7 settembre 2014 11:270 commenti

Differenziare l’immondizia non è un fatto culturale. Non si tratta nemmeno di essere più o meno rispettosi dell’ambiente. È una questione di soldi perché i comuni, per smaltire ciò che non è differenziato, pagano molto di più che per smaltire gli scarti differenziati.

cassonetti

In Svizzera, come insegna la vicenda di Deny Eggimann, per lo smaltimento scorretto dell’immondizia, si può anche andare in galera. Questo cittadino, pur avendo un impegno inderogabile, avrebbe dovuto organizzarsi con i vicini per buttare correttamente l’immondizia. Non avendo voluto pagare la multa, si è beccato due giorni di carcere.

> In carcere per colpa della spazzatura buttata fuori orario


Forse il carcere, nel nostro Paese è ancora escluso dalle sanzioni per chi non si occupa correttamente della propria immondizia, ma ci sono senz’altro delle sanzioni pecuniarie che variano da comune a comune e sono comminate a chi smaltisce male i rifiuti.

In generale, per chi non fa la raccolta differenziata sono previste delle multe che vanno dai 25 ai 500 euro. Nei condomini, gli ispettori, fanno prima una segnalazione ai condomini, poi, se il danno resta, applicano la multa all’intero condominio o al trasgressore se questo è individuabile.

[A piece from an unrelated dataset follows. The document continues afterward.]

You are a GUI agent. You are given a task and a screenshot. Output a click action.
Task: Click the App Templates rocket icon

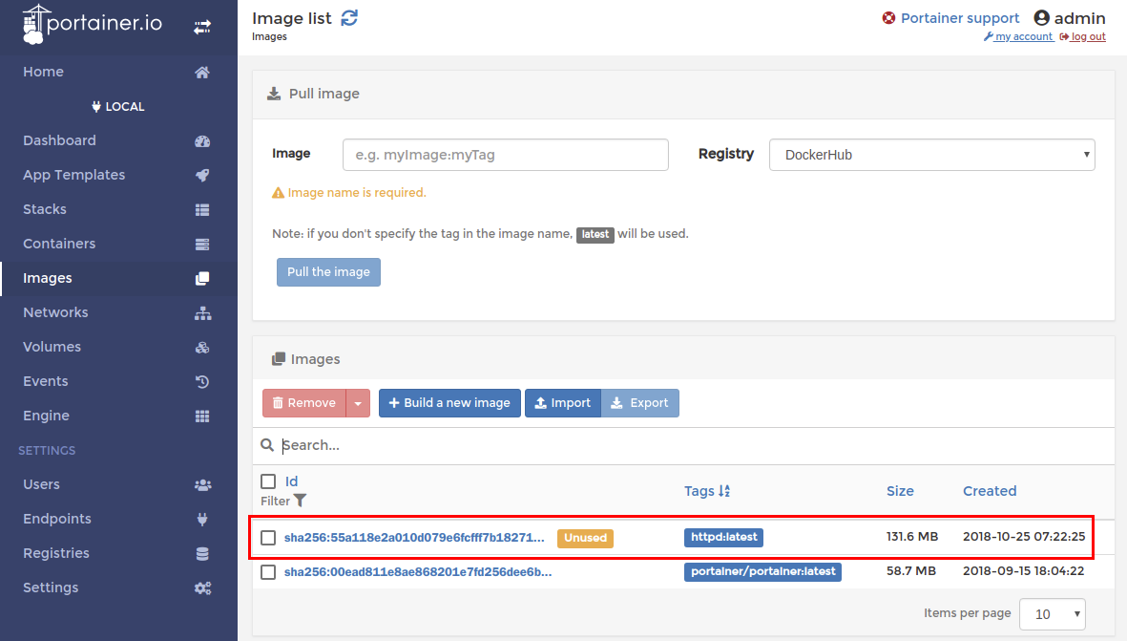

Quali sono i reati collegati allo smaltimento dell’immondizia? Eccoli elencati:

  • esposizione in strada dei contenitori per l’immondizia nei giorni e negli orari sbagliati
  • rovistamento e recupero dei rifiuti collocati nei cassonetti
  • danneggiamento delle attrezzature di asporto dei rifiuti
  • imbrattamento del suolo pubblico
  • spostamento dei cassonetti
  • smaltimento dell’immondizia fuori dal comune di residenza.